Une sortie qui n'est pas surprenante
Cette sortie du chef des Houthis n'est, d'après le professeur en droit public à la Faculté des sciences juridiques et politiques de l'Université Ibn Tofaïl, Azzedine Hannoun, "ni fortuite ni surprenante, elle illustre des visées géopolitiques claire".
Les Houthis "en tant qu'instruments de l'Iran ne peuvent que vilipender le Maroc qui, depuis des décennies, s'est levé contre les tentatives iraniennes d'exercer une certaine hégémonie sur le monde arabo-musulman", souligne-t-il dans une déclaration à Hespress FR.
Le Maroc, indique-t-il, "s'était activement solidarisé avec les Etats arabes faisant face à cette volonté d'hégémonie : c'est le cas de l'Irak durant les années 80, c'est le cas également des Emirats arabes unis, de l'Arabie saoudite du Bahreïn et du Yémen. Le Maroc a même participé à la force militaire qui s'était déployée afin de défendre l'intégrité du territoire saoudien".
D'un autre côté, poursuit le professeur de droit public, "l'axe iranien voudrait redessiner la carte du Proche Orient de manière à faire perdurer un état de guerre. La logique de confrontation est la seule qui permettra au régime politique iranien de maintenir son existence. Le Maroc considéré comme un acteur de paix dans cette région pourrait déranger ces desseins".
Et d'affirmer aussi que "le fait de suggérer une rupture entre la position populaire et celle de l'Etat traduit également une volonté d'attiser les tensions en appelant de manière indirecte certaines catégories de la population à se soulever contre les positions officielles et de faire pression sur le pouvoir politique".
Le Maroc dérange par sa diplomatie active et son rôle singulier
De son côté, le professeur d'études stratégiques au Collège de défense nationale des Émirats Arabes Unis, Mohamed Badine El Yattioui, affirme que "le Maroc est explicitement mentionné par Abdelmalek Al Houthi parce qu'il bouleverse le narratif iranien par sa diplomatie active et le rôle singulier qu'il tient vis-à-vis de la cause palestinienne", soulignant que le Royaume a assuré à plusieurs reprises la médiation entre Israéliens et Palestiniens, feu le roi Hassan II et le roi Mohammed VI ayant plaidé pour la solution de deux États, avec Jérusalem-Est comme capitale de la Palestine.

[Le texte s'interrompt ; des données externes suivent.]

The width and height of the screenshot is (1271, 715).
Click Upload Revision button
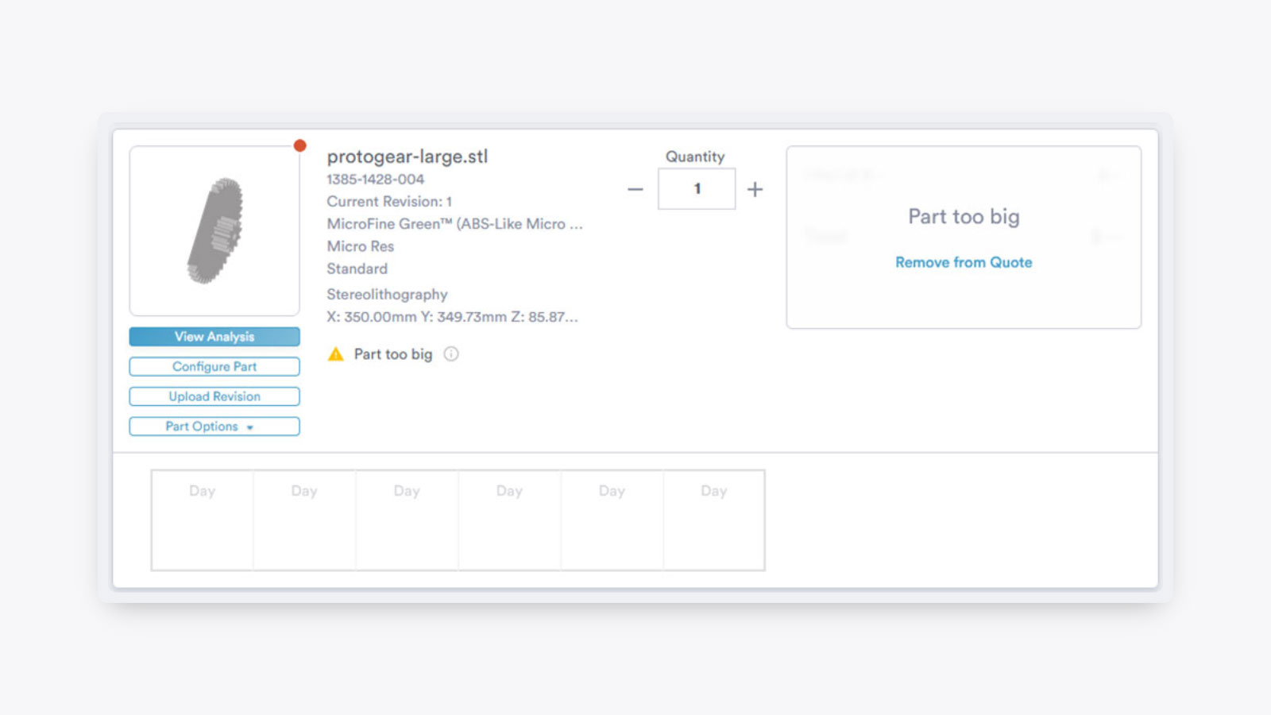pyautogui.click(x=214, y=396)
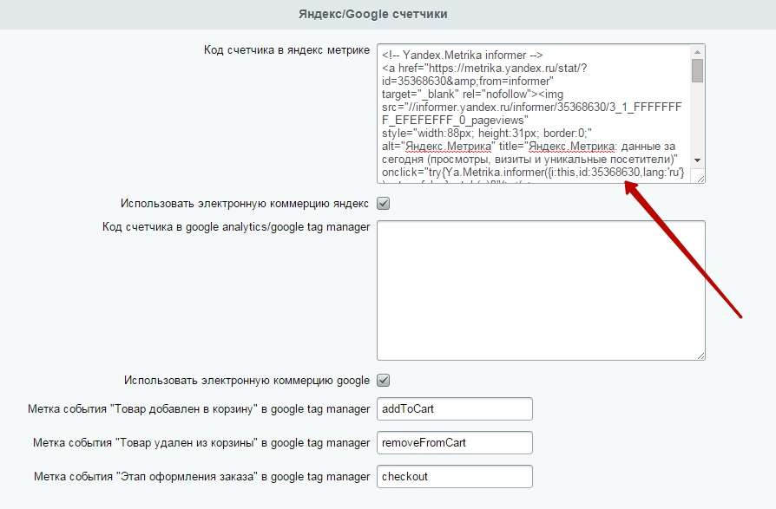Click 'Использовать электронную коммерцию яндекс' label

coord(245,204)
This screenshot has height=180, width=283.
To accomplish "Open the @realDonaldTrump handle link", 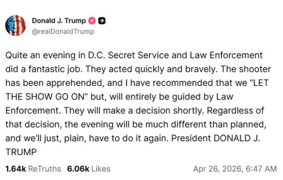I will pyautogui.click(x=63, y=31).
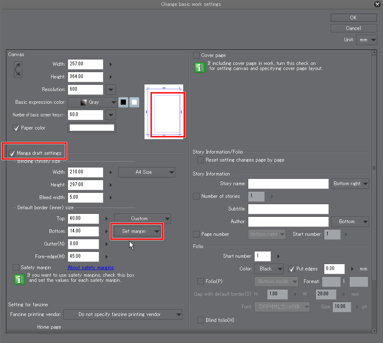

Et le professeur de rappeler que si le Maroc a signé l'accord tripartite avec les Etats-Unis et Israël en décembre 2020, il a néanmoins clairement annoncé que sa position resterait inchangée à l'égard de la cause palestinienne et que cet accord ne saurait se faire au détriment des droits légitimes du peuple palestinien, tels qu'ils sont reconnus par la communauté internationale.
Par ailleurs, le fait que le Maroc soit très proche de l'ensemble des pays du Golfe, en particulier des Émirats Arabes Unis, de Bahreïn et de l'Arabie Saoudite, qui a des tensions avec les Houthis malgré les récentes négociations, ne laisse pas insensible les Iraniens et leurs sbires, souligne le professeur d'études stratégiques.